If there is one word to describe the current market condition, it is “bewildering”. This was voiced by the past president of Malaysian Institute of Estate Agents, Siva Shanker, at the 2016 Malaysian Annual Real Estate Convention held in Connexion @ Nexus last week.
Speaking on how to seek the right property investment, Siva said the market has been bewildered with mixed sentiments generated by various articles, reports and experts that have been conveying diverse views.
“Some say the market is crashing, while the others say it is recovering. In my opinion, there’s not a single person alive who could predict what is going to happen,” said Siva.
He elaborated that iconic brands with premium features, such as Pavilion and Mid Valley, are commanding higher prices compared to similar products in their respective vicinity.
He also said the city centre has become a popular choice among high-nett-worth individuals, for example, the Kuala Lumpur City Centre (KLCC) area, where the condominiums have been doing well. The growth pace in the city centre is also faster compared to suburbs.
Compared to the past, an integrated development has become a popular choice of living. Brand and concept are driving demand and prices.
According to Siva, one major key is public transports such as the MRT. Siva highlighted that projects that are integrated with MRT services could be tagged higher, citing the Four Seasons Hotel KL where prices have gone through the roof.
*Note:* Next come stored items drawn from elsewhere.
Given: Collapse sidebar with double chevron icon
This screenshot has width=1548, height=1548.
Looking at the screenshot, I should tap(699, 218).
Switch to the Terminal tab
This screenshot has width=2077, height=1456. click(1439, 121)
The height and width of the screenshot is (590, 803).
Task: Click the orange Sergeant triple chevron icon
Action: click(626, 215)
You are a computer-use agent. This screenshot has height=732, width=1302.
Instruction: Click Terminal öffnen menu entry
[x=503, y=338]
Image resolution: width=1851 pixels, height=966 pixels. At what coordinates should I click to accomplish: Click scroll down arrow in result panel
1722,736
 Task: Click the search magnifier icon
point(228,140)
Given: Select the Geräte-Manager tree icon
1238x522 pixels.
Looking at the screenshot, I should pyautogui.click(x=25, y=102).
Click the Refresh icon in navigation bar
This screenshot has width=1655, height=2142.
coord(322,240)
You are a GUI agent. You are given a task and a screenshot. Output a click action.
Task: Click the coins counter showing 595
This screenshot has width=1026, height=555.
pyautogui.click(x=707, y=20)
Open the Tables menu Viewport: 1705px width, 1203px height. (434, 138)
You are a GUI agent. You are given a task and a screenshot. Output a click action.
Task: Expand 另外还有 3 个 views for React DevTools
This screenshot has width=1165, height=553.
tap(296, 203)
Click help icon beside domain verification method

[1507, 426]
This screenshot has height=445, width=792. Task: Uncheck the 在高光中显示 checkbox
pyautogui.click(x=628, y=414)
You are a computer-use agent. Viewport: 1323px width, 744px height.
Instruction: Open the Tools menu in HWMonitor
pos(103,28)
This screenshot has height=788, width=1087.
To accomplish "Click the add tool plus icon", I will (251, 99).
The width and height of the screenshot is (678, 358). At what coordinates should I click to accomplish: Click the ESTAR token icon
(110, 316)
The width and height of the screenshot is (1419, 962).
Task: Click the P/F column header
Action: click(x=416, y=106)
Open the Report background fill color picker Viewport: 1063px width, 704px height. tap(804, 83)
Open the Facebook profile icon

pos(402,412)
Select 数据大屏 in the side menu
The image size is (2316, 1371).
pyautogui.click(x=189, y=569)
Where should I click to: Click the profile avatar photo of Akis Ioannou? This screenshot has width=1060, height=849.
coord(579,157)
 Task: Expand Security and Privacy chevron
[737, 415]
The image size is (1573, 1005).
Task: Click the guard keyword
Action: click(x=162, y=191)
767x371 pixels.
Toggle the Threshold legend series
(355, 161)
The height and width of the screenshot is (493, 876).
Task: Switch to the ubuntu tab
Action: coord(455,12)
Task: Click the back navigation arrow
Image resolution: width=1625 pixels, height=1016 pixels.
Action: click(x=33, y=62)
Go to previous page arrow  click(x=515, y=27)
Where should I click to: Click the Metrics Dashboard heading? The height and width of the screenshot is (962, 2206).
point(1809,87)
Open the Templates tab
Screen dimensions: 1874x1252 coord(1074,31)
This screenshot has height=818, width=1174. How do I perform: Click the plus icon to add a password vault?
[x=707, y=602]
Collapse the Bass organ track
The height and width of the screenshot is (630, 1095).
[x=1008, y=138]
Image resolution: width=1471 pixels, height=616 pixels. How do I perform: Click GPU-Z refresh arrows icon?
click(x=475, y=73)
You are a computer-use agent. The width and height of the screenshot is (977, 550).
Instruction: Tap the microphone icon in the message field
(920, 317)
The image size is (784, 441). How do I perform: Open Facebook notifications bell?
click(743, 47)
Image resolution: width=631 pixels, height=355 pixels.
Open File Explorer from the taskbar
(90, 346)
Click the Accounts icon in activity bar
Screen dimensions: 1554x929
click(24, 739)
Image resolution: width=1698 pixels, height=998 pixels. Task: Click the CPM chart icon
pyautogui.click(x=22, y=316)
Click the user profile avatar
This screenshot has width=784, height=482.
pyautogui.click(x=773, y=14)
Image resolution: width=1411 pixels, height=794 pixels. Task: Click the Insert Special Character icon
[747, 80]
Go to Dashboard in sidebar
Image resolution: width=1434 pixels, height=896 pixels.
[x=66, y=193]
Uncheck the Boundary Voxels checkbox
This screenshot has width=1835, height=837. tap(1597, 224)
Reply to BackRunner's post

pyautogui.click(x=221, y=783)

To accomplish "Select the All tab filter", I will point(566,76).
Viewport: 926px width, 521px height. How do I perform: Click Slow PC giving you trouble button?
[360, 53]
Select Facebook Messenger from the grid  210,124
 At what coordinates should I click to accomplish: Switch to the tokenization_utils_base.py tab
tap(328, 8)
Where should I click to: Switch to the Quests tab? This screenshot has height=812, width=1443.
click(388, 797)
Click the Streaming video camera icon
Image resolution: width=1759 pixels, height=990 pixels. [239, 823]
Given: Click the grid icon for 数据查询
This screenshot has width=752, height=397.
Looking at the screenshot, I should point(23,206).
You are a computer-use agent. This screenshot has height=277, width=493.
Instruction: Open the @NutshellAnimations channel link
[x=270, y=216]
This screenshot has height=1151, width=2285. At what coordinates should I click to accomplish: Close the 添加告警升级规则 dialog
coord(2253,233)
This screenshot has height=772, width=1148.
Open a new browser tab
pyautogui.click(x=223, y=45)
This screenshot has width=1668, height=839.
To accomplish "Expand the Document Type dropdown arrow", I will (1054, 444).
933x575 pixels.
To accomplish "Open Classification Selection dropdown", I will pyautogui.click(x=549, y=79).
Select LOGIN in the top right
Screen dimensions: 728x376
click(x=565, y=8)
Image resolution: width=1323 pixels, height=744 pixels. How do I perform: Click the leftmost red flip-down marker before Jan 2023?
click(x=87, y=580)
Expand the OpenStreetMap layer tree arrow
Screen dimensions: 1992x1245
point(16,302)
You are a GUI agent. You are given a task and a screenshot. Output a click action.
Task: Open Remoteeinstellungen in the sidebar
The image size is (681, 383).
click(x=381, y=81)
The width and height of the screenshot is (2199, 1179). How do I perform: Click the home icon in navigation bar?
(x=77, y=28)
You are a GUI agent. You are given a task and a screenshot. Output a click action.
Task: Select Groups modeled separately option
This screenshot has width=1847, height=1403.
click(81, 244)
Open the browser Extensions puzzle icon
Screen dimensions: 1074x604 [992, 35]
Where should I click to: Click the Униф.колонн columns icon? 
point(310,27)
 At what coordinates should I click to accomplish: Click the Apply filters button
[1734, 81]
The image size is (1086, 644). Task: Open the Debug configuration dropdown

“A survey conducted by Knight Frank Malaysia, collected from over 700 respondents, showed that the most favourable factor for Malaysian properies is infrastructure such as the MRT,” he added.
Siva opined that as properties in KL become more unaffordable, people are beginning to adapt to living farther away from the city centre.
Siva also said, due to current demand, the availability of contemporary facilities is essential. The comprehensiveness of facilities has become a competitive factor among developments. The gated-and-guarded feature has become a must among home seekers a well.
Quoting statistics from the National Property Information Centre (NAPIC), he pointed out that transaction volumes from 2011 to 2014 have fallen from 430,403 to 384,060, especially during the 2012-2013 gap, which saw a sharp drop of 10.9 per cent. However, the value of the transactions have not fallen in tandem, rising instead from RM137.83 billion to RM162.97 billion within the same duration.
He also said the slowdown in 2015 was due to the implementation of GST and the ensuing adjustment period.
“If you compare the first half of 2014 and the first half of 2015, the volume and value went down by 3.4 per cent and 6.6 per cent respectively. In the residential sector, the volume declined by 2.6 per cent and the value fell by a whopping 9.7 per cent,” said Siva.
He said that the last time property values went down significantly was in 1998, which created a subsequent bull-run.
“According to my analysis, the biggest problem in the residential sector lies with high-rises, especially the high-end condominiums, which have been over-built and have contributed to the 9.7 per cent dip,” Siva said.
He advised investors to be vigilant at all times, keep their emotions in control, practise caution when faced with contradicting analyses, and be wary of huge short term gains.